SET PROBLEM
Rescale the material below: rewrite every line, requests included, with each coordinate in the answers multiplied by 1.85 and rounded to a whole number, halves rounded up. Leave the pictures out of your answer.

────────

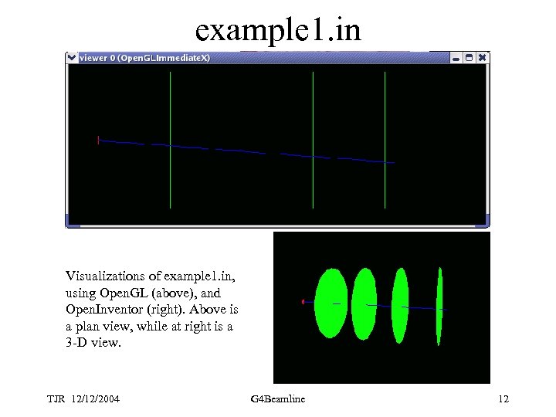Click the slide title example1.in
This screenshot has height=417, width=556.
277,30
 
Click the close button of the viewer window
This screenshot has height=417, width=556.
483,57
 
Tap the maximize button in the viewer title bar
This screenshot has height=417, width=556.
469,57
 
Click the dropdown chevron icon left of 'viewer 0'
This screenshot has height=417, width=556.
72,57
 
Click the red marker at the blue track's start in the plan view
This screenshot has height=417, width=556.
98,140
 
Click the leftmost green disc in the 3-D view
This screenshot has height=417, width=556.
331,303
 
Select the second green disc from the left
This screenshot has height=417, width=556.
364,303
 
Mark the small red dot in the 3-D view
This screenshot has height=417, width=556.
303,301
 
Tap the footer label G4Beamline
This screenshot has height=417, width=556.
278,398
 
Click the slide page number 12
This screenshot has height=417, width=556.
503,398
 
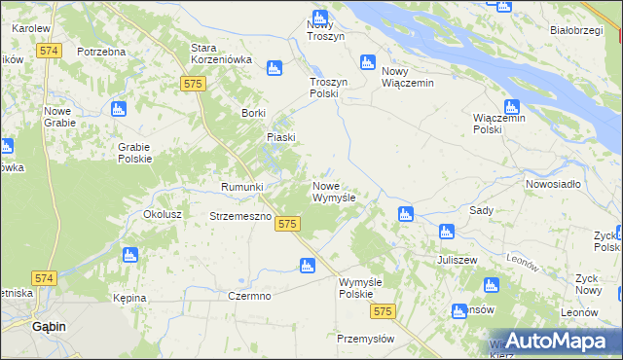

────────

EXERCISE RESULT
Click the slide title example1.in
This screenshot has height=417, width=556.
512,56
 
Click the close button of the viewer window
This screenshot has height=417, width=556.
894,105
 
Tap the maximize button in the viewer title bar
This screenshot has height=417, width=556.
868,105
 
Click the dropdown chevron icon left of 'viewer 0'
This screenshot has height=417, width=556.
133,105
 
Click the red marker at the blue track's start in the plan view
This screenshot has height=417, width=556.
181,259
 
Click the leftmost green disc in the 3-D view
This screenshot has height=417, width=556.
612,561
 
Select the second green disc from the left
This screenshot has height=417, width=556.
673,561
 
Mark the small red dot in the 3-D view
This screenshot has height=417, width=556.
561,557
 
Tap the footer label G4Beamline
This screenshot has height=417, width=556.
514,736
 
Click the slide page number 12
This screenshot has height=417, width=556.
931,736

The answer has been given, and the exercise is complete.